» **Problem requirements**:
Lines from the listing that hold the string "computer" are what you should return.

» **Extracted material**:
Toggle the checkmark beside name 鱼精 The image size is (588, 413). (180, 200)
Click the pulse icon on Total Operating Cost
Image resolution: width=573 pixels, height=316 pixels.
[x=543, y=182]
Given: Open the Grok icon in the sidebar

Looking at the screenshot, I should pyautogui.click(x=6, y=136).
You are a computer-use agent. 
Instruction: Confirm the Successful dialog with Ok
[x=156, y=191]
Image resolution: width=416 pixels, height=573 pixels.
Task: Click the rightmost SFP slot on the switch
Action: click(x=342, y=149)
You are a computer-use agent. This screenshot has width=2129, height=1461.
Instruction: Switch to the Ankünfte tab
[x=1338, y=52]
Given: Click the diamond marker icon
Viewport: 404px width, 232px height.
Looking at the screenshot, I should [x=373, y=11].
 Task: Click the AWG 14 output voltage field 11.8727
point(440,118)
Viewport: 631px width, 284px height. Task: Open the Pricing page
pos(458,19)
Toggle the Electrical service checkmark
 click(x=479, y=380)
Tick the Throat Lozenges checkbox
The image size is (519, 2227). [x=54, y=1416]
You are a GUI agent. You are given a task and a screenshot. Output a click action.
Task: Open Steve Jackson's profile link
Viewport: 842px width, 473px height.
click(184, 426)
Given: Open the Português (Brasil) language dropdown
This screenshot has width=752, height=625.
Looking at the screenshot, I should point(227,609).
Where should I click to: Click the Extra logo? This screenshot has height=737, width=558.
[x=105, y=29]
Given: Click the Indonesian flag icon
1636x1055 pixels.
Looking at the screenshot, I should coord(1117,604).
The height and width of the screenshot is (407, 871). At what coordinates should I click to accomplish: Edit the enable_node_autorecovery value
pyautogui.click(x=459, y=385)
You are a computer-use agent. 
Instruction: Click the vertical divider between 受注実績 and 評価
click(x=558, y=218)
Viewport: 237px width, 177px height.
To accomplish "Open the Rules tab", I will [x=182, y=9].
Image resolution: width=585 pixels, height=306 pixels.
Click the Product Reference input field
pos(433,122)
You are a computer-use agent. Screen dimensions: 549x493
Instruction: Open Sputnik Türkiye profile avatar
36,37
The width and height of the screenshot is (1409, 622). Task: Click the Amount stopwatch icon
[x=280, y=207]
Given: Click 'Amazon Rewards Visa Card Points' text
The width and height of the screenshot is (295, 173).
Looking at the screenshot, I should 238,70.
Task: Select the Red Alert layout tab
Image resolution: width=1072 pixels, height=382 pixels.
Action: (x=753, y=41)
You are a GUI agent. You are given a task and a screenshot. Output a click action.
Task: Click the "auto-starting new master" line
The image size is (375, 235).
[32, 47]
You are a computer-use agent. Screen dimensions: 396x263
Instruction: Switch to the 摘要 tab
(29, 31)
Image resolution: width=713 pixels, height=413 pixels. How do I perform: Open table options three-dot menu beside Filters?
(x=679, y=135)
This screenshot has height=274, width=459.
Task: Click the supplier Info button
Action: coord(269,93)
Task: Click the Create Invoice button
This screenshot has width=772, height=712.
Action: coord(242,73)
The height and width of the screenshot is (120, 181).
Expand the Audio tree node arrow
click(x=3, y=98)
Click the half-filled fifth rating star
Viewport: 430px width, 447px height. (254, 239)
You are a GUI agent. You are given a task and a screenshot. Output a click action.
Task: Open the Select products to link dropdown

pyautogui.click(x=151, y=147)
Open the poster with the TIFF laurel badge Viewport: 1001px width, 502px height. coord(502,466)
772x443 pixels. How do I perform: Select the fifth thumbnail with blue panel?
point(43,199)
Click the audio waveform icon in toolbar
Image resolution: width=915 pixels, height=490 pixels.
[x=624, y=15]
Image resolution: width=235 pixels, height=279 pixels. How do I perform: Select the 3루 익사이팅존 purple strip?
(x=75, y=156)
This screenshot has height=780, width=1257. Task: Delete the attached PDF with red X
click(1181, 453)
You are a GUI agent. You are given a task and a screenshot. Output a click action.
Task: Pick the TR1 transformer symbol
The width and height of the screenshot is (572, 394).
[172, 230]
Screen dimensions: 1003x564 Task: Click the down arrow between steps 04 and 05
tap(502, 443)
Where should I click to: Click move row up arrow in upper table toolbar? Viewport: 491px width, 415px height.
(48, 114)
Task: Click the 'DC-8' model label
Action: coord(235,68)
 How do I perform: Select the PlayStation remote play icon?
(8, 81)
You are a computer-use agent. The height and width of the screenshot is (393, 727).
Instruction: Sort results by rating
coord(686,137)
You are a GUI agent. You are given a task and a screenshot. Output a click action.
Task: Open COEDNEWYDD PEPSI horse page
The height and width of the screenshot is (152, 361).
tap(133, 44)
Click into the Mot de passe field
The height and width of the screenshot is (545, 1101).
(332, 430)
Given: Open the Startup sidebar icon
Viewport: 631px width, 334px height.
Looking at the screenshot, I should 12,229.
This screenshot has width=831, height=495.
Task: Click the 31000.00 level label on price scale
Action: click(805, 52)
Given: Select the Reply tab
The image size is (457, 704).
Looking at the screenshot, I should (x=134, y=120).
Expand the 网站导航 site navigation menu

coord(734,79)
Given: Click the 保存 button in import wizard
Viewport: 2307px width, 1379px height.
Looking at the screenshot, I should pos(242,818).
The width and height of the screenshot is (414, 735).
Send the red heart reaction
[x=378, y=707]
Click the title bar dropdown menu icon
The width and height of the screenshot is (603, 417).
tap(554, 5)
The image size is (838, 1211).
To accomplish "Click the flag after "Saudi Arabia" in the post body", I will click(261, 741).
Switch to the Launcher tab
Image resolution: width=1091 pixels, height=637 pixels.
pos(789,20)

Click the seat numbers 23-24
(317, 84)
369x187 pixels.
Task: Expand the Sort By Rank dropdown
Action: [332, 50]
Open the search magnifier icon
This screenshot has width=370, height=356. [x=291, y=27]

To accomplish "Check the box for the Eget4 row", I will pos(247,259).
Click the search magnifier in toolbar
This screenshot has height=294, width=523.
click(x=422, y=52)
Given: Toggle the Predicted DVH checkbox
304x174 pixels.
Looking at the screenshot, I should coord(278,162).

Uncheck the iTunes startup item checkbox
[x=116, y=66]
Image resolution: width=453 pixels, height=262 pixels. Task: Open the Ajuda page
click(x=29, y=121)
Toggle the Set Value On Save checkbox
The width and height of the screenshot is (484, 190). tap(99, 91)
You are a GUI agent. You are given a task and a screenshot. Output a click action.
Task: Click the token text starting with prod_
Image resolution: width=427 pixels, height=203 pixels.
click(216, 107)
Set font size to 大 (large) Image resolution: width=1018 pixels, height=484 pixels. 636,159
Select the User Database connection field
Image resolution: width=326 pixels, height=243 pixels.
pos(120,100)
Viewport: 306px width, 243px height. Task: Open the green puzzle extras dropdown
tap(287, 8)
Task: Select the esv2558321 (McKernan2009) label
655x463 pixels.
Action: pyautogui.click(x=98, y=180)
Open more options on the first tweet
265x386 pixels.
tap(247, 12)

» **Reply to the task**:
You are a computer-use agent. 
You are a computer-use agent. This screenshot has width=2129, height=1461.
You are a computer-use agent. 
You are a computer-use agent. Screen dimensions: 549x493
You are a computer-use agent. Screen dimensions: 396x263
You are a computer-use agent. The height and width of the screenshot is (393, 727).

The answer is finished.